▶ EXERCISE DIRECTIONS: Please name every person mentioned in the article below about the new music directors in New York.

▶ READING PASSAGE:
Category: Art & Culture,Arts

It wasn’t supposed to happen this way, and it’s never happened this way before: New music directors are arriving this season at both the New York Philharmonic and the Metropolitan Opera, a coincidence with the potential to transform the city’s music scene.

At the Met, the fall of James Levine amid allegations of sexual misconduct scrambled the company’s plans for passing the baton to Yannick Nézet-Séguin. This dynamic conductor was originally scheduled to take over in 2020, but Mr. Levine’s suspension and later firing forced the company into action. Mr. Nézet-Séguin, also the music director of the Philadelphia Orchestra, cut back some commitments in order to fully take on his duties at the Met this fall.

At the Philharmonic, Jaap van Zweden was always meant to begin his tenure this month. Still, back when he was appointed, a few months before Mr. Nézet-Séguin in 2016, no one expected that his partner in the orchestra’s executive office would be Deborah Borda, who was lured away from the thriving Los Angeles Philharmonic. So both these institutions are reaching major transitions in a bit of flux.

For all the good will awaiting these maestros, some big questions hover. From nearly 70 performances that Mr. Nézet-Séguin has given at the Met since his debut during the 2009-10 season, as well as his regular appearances at Carnegie Hall with the Philadelphia Orchestra, audiences have come to know him as an insightful and energetic conductor with exceptional feeling for color and texture. At 43, he brings a change in generation. (Mr. Levine is 75.) He fits the times in being nonchalant about his life as a partnered gay man, and his time in Philadelphia has shown he’s comfortable in the role of a public cultural figure.

But for all his excellent work in Philadelphia, he has yet to convey clearly his long-term artistic vision for the orchestra. And so far, he has spoken only vaguely about what he wants to do at the Met: fostering high standards and camaraderie; championing overlooked works; generating commissions, all without getting too specific.

▶ RAW DATA:

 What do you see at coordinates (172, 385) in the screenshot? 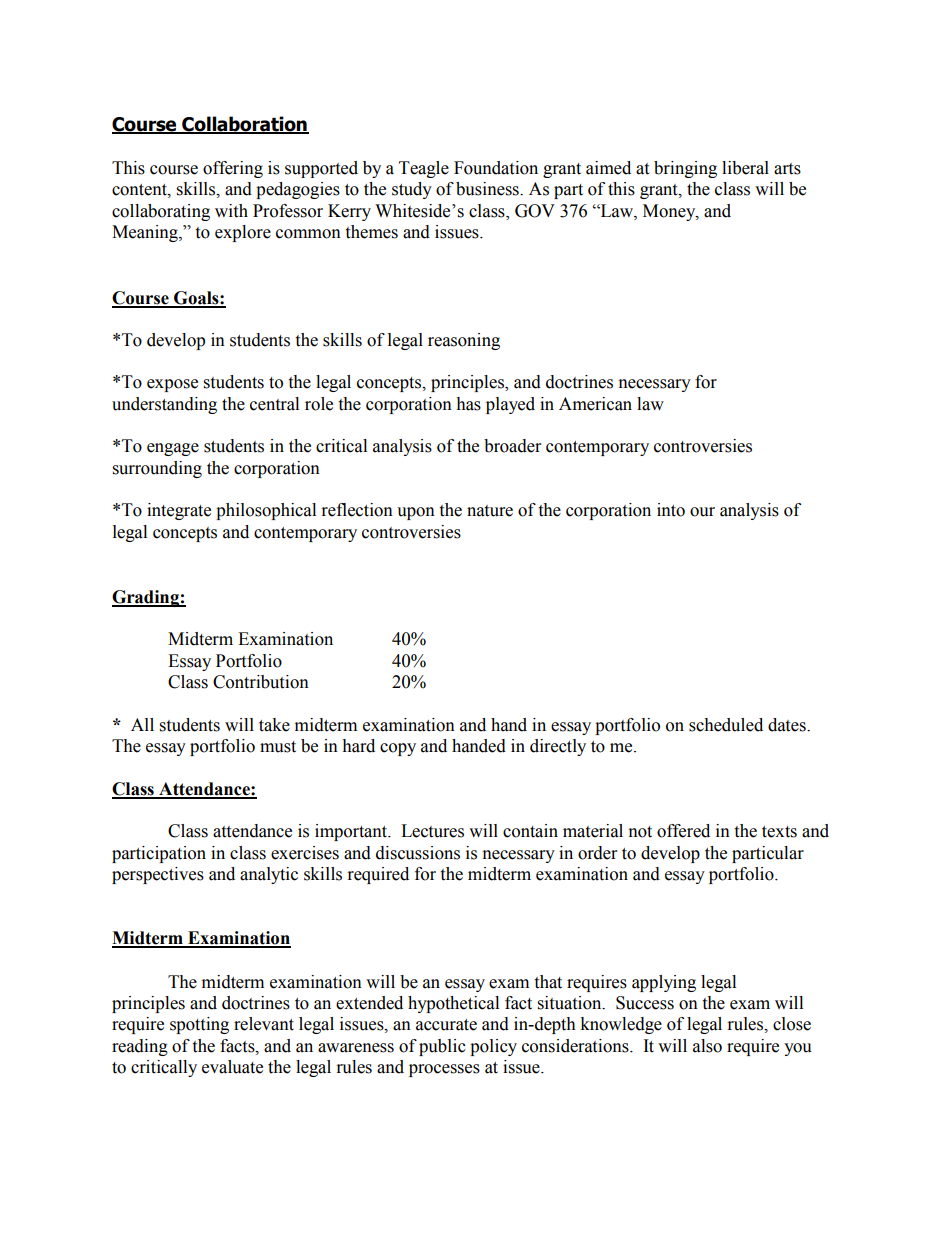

▶ WRITTEN ANSWER: James Levine, Yannick Nézet-Séguin, Jaap van Zweden, Deborah Borda